Wednesday, August 24, 2011

Wednesday, August 24

The next morning, we woke up in The Cayman Islands.  This was a tendered location - in other words, the ships had to stop out in the water and a boat ferried passengers into the port.  We learned that the officials of Grand Cayman do this so they can collect taxes from the cruise ships.  Here I am on the port, showing you how far out our ship (and the Royal Caribbean ship on the right) had to park.

Unfortunately, we left in a rush and I managed to forget my camera.  So I had to use my cell phone camera for this port.  We also forgot hats and had to buy two caps (the sun was pretty hot).

 I had booked a tour excursion through a place called for this stop because American Express had offered a deal if you paid for the cruise with their card, you got a free shore excursion.  This turned out to be a good thing.  While the rest of our fellow passengers were climbing on buses to tour the island, we got a private tour guide in his taxi.

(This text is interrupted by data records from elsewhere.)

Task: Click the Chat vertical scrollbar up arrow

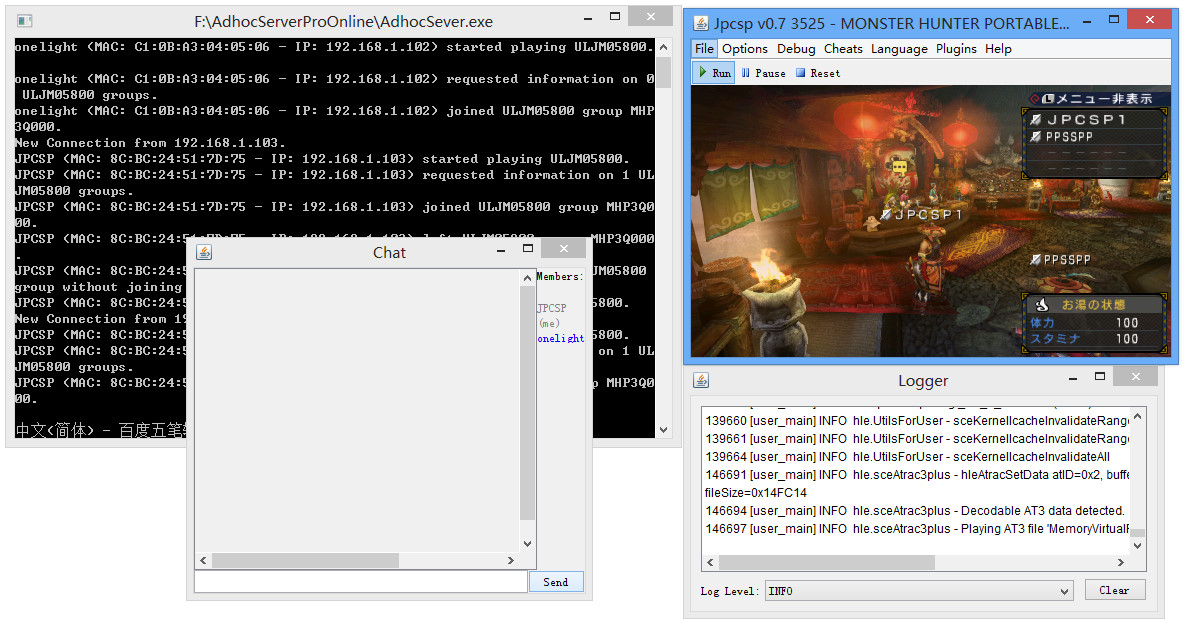Action: click(x=528, y=277)

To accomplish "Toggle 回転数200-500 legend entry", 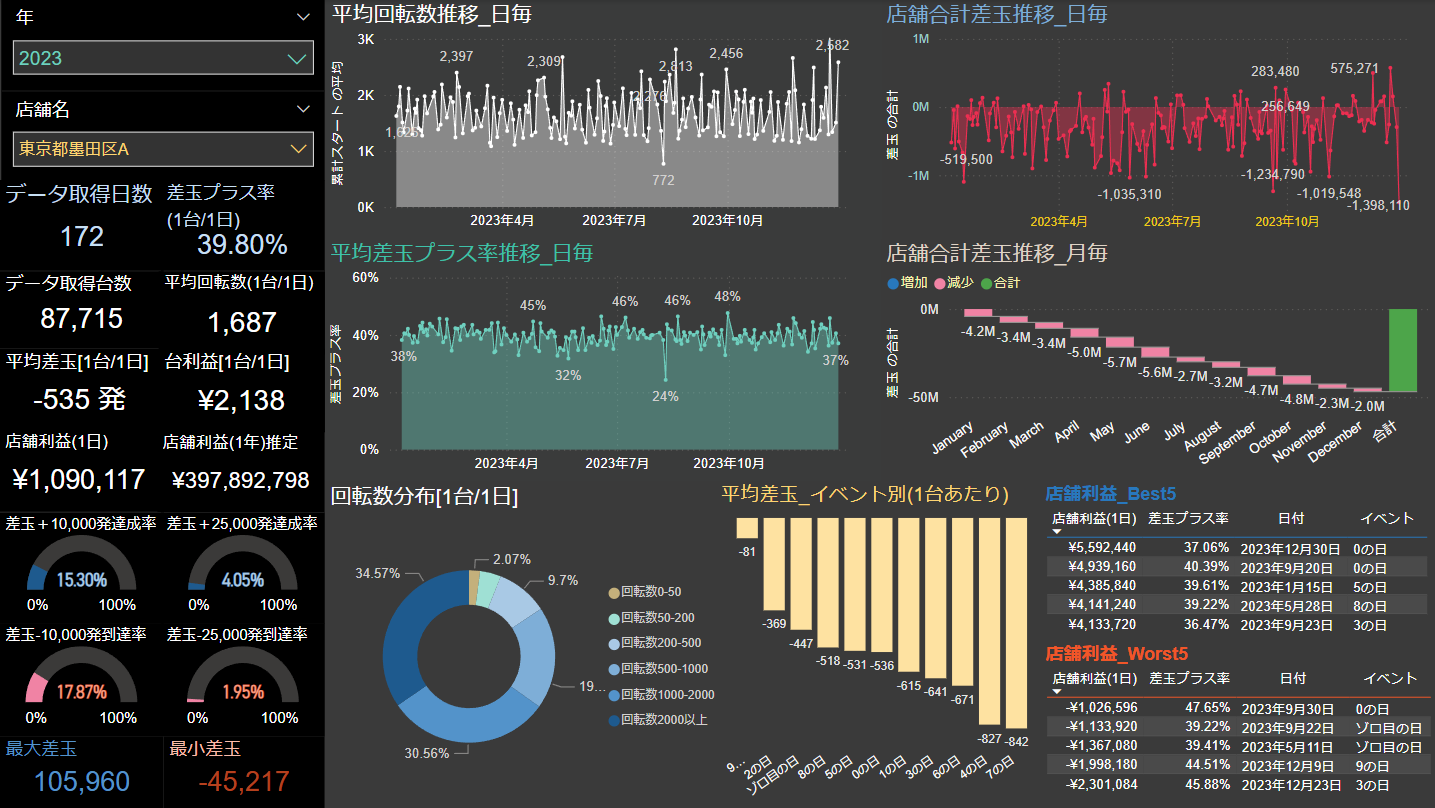I will click(661, 643).
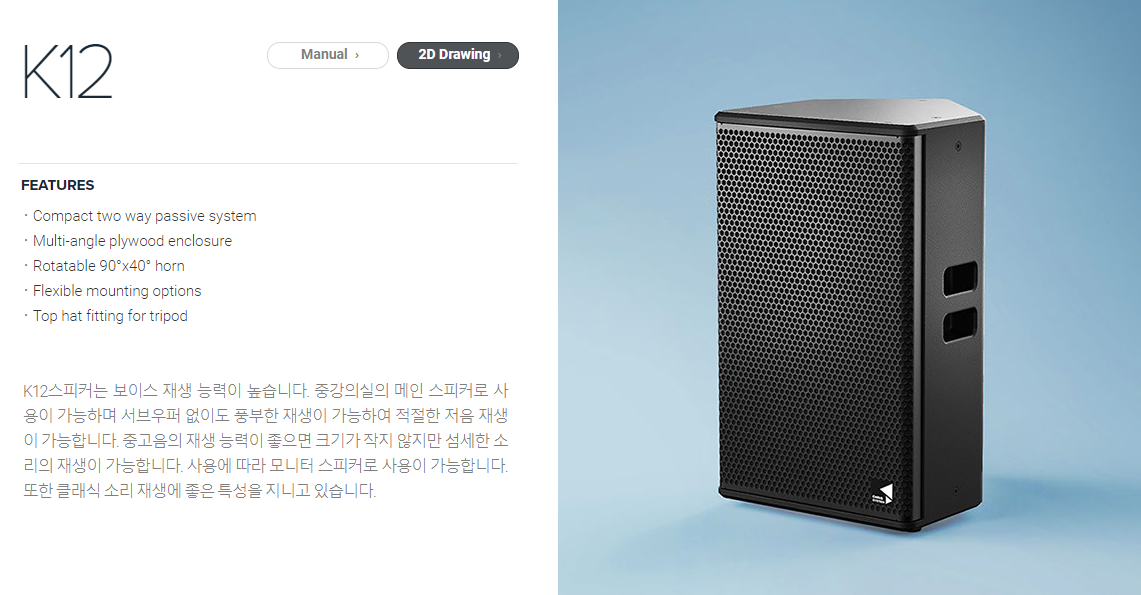Click the K12 product title

coord(67,71)
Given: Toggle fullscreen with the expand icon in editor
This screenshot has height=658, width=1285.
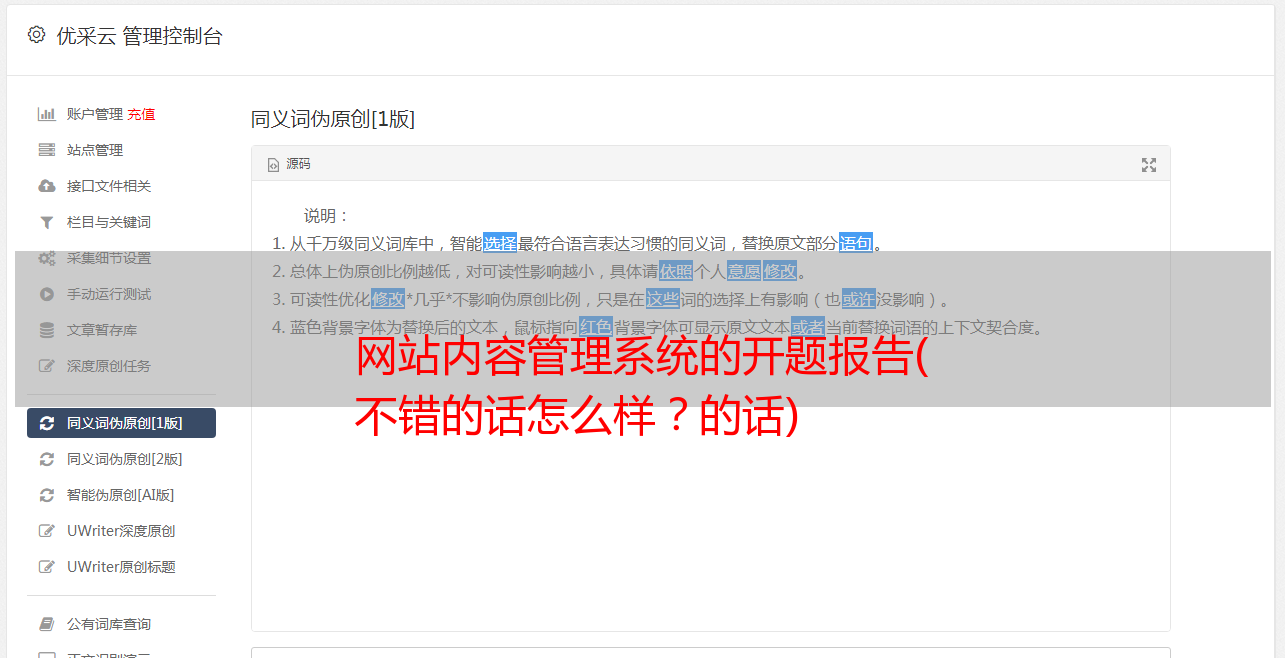Looking at the screenshot, I should click(x=1149, y=165).
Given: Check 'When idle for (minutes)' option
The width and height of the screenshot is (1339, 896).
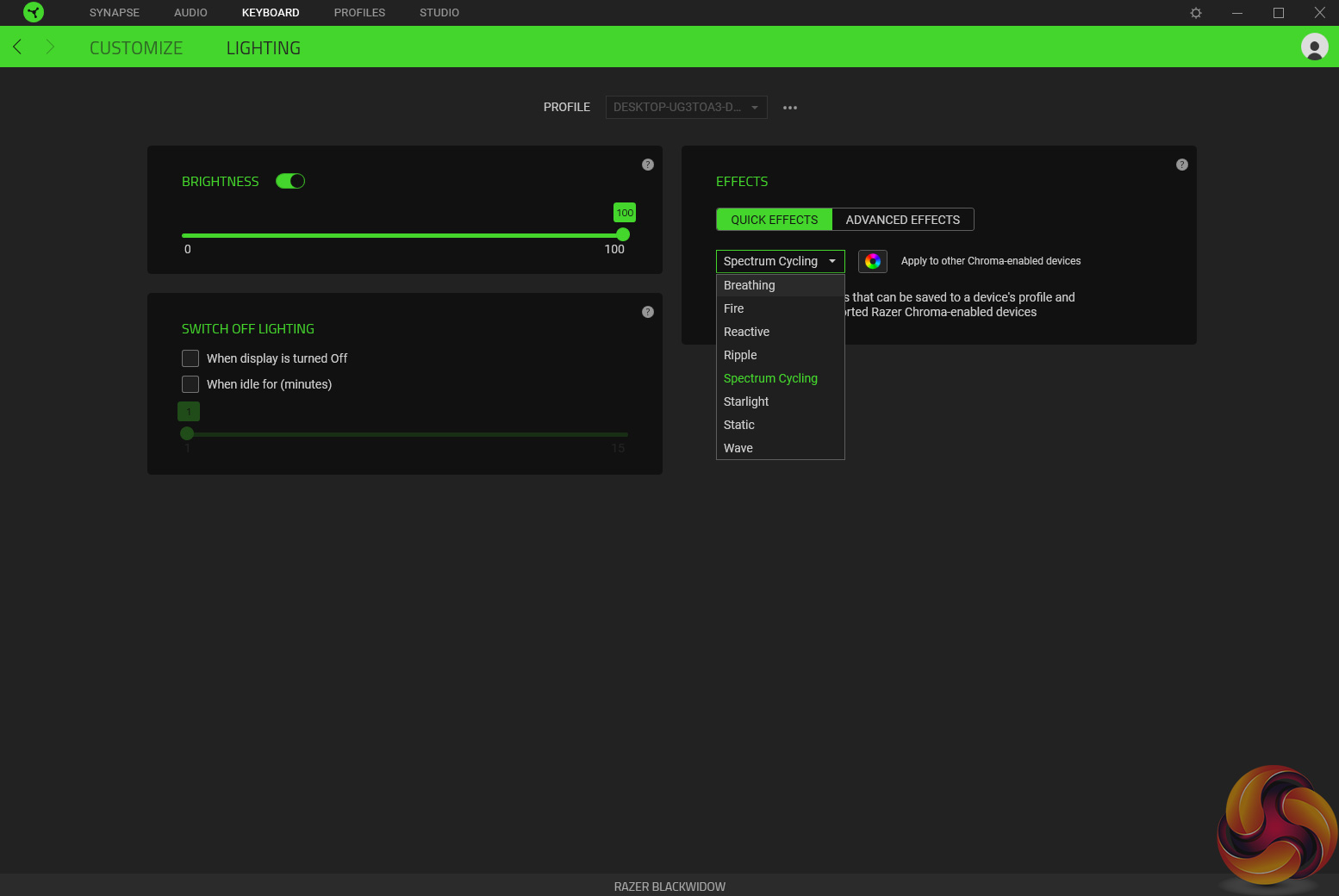Looking at the screenshot, I should point(190,384).
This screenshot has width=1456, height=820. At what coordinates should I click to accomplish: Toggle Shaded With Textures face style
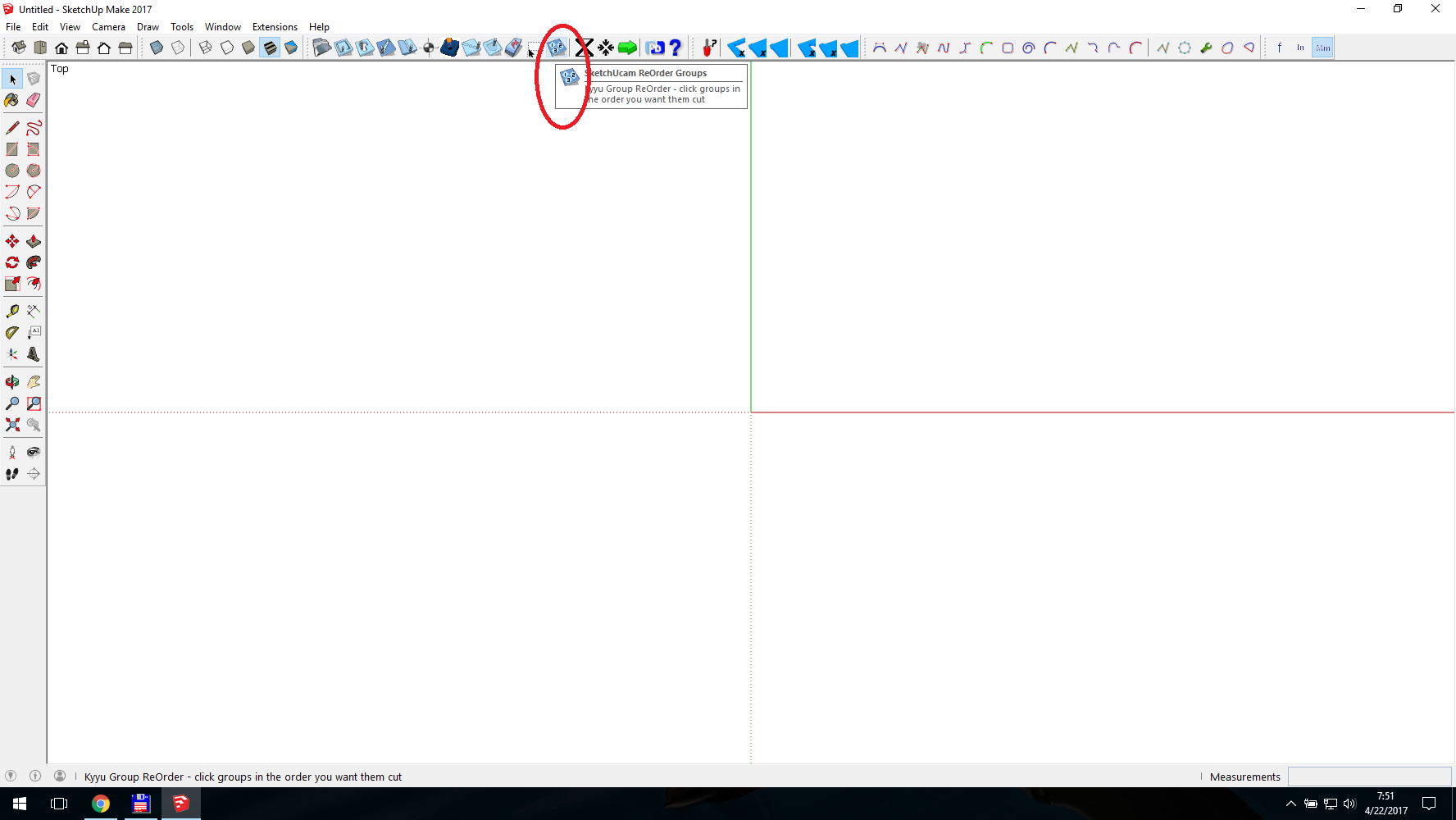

The first place we went was the turtle farm.  The Cayman's used to be called the Tortugas because of the giant turtles here.  The locals used to hunt the turtles and they were (and still are) their primary source of meat, though it is now illegal for them to hunt them.  All the food turtles are raised on the turtle farm, where they butcher 1500 pounds of meat a day.  The locals buy their turtle meat at the grocery store.  The turtles are fed pellets made by Purina (why am I not surprised).  I took several pictures of the giant turtles (they are very friendly) with my cell phone camera.

 The turtles really were quite fascinating.  We even visited the hatchery, where we saw a teeny baby turtle that had just made its way to the surface.  Turtles bury their eggs 3 to 4 feet down and the newly hatched turtles have to make their way through all that sand to get to the surface.  This helps their circulatory system.

After the turtle farm, our guide took us to the Rum Cake factory.  The Tortuga Rum Cake is known throughout the world.  They offered free samples, which we tasted and then of course, had to purchase a cake.  We got pineapple and have been rationing out tiny slivers each night after dinner.  (Both to make it last and because we're trying to lose the cruise weight).

After the rum cake place, we visited Hell.  That's right, they have a place called hell.  There are lava rock fields there. 

And of course their are gift shops.  My husband bought a t-shirt that said "I've been to Hell and back."  Another popular item is a postcard.  You can send you friends a postcard that is postmarked in Hell.

After this our guide offered to take us to the beach.  We declined and opted instead for a mini-tour of the island.  We saw the Governor's Mansion.  The Cayman's are British Owned and the Governor is appointed and, according to our guide, makes $70,000 A MONTH!  (I want that job!)

Then it was back to our ship.  Our next stop would be Cozumel, Mexico.

And of coursein our room, another cool towel animal awaited us.